SOURCE EXTRACT =>
** Begin **
# Rohloff: QR to bolt-on conversion



## Al Warda (Jul 4, 2015)

Ive just been converted. I've read much about this subject and deemed it impossible. A 'mere' NZ $150 got me from a QR to bolt-on and no more anxiety about slippages in my horizontal drop-outs (it's a Surly Krampus).
Great


----------



## Al Warda (Jul 4, 2015)

Oh yeah I forgot, and you might find this interesting? A link to the work my mechanic did on the hub
https://www.facebook.com/pages/PuresportsNZ-Ltd/457762514257173


----------



## vikb (Sep 7, 2008)

Cool. One of these days when my 'hoff has to go back to Cycle Monkey USA for a service/overall I may get this done. I'd prefer bolt on with the horizontal dropouts on my Krampus.
** End **
REQUEST 1 => In the Rohloff conversion thread, how much did the switch from QR to bolt-on cost?
REQUEST 2 => Please extract the part of the Rohloff conversion thread starting at "Cool. One of" and ending at "on my Krampus.".
REQUEST 3 => Write what comes next in the Rohloff hub conversion thread, picking up after its final post.

[Records contained in a dataset]
** Begin **
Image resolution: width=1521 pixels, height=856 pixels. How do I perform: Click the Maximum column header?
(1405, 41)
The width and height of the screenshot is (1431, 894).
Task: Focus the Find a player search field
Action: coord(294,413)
** End **
EXERCISE ANSWER 1 => NZ $150.

EXERCISE ANSWER 2 =>
Cool. One of these days when my 'hoff has to go back to Cycle Monkey USA for a service/overall I may get this done. I'd prefer bolt on with the horizontal dropouts on my Krampus.

EXERCISE ANSWER 3 =>
----------



## Al Warda (Jul 4, 2015)

You should do. For the peace of mind, not to worry about slippage and looking down at my wheel after a long descent, it was well worth it.


----------



## Chiang Mai (Jan 26, 2015)

Is Speedhub compatible with sliding dropouts?


Sent from my iPhone using Tapatalkfss


----------



## ladljon (Nov 30, 2011)

Slider dropouts


----------



## Chiang Mai (Jan 26, 2015)

Cool. I have a ~Mootis.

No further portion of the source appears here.